Daughters of Fire, waking up each morning with dreams of dead people, is super weird. Yet, these unsettling dreams consistently led me to the feet of Jesus, where I was compelled to let go of a particular aspect of my earthly nature. Every day, something in me had to die. It was intense! Whatever revelation He brought to me in the dream, I responded with honest cries and repentance. In these moments, I was more truthful with God than I had ever been in my life. Reflecting on those conversations now, I realize how open I was despite knowing that He already knew everything I was confessing. Still, I found comfort in telling Him, holding nothing back. Every part of myself that I surrendered was, in its own way, a form of idolatry. Surprisingly, even something as ordinary as food became significant. I hadn’t recognized how deeply food had become an issue for me until He revealed it so vividly in my dreams. The realization was overwhelming. Many of us wrestle with gluttony, yet we often disguise it or avoid admitting the truth. We might refer to ourselves as “foodies,” but, in reality, it’s important to acknowledge what it truly is. It’s time to be honest, no more pretending, but confronting gluttony for what it is.

There was a particular song that I started listening to last year, unaware of its significance in my life at the time. This song, “More Than This” by Cece Winans, became the theme for the new work that the Lord was doing within me. The lyrics, “I’ll give you more, more than this, not just a little, not just a part of me,” resonated deeply. Through these words, it felt as if God was speaking directly to me, saying, “Nadige, I want every part of you. I want the parts that you’ve never given me before. I want the parts that you don’t think matter. I want the parts that you’ve never told anyone about.” In response, I chose to surrender everything to Him. Every part of myself that had been hidden, every area that I thought was insignificant or had never been shared, I laid at the feet of Jesus. I revisited my childhood because I needed a breakthrough from childhood trauma. The experience was intense and personal, I could almost see His beautiful feet before me as I wept, pouring out my heart and soul. Though I became a snotty mess in the process, with piles of Kleenex, to Him, it was beautiful. Raw, yes, yet beautiful. Through this act of surrender, as a Daughter of Fire, being refined by my Master, I experienced a breakthrough. It was not only a spiritual transformation, but also a physical one. Prayers that had long been lifted up were answered, and the Lord moved in my family’s life in miraculous ways.

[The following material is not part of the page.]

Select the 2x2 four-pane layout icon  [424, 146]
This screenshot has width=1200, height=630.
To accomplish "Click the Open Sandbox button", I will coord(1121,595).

Daughters of Fire, I never expected to share this testimony, but I am doing so with the hope that your life may be illuminated just as mine was. My purpose in sharing is to encourage you to overcome, just as I did, through the blood of the Lamb. Sometimes, we convince ourselves that everything is fine, but in reality, there may be areas in our lives where we struggle with besetting sins. The Lord desires to set us free from these burdens, and I long for you to experience the same freedom that I found. The only One who can truly set you free is Jesus. There is nothing and no one else capable of delivering you. However, it is essential that you confess your sins to Him, repent, and allow Him to set you free. Living a life as a believer involves constant renewal; we have never fully arrived, and our desire should always be to please our Heavenly Father. Each of us may experience the Lord’s guidance in different ways. For some, it may be through dreams or visions; for others, it might be through His Word or His voice. What remains certain is that the Lord is pouring out His Spirit and is searching for vessels willing to receive what He offers. Ask yourself: are you too full of yourself, or do you truly want to be filled with Him? The Lord is waiting for you. I love you, and I’m praying for you, but Jesus loves you best!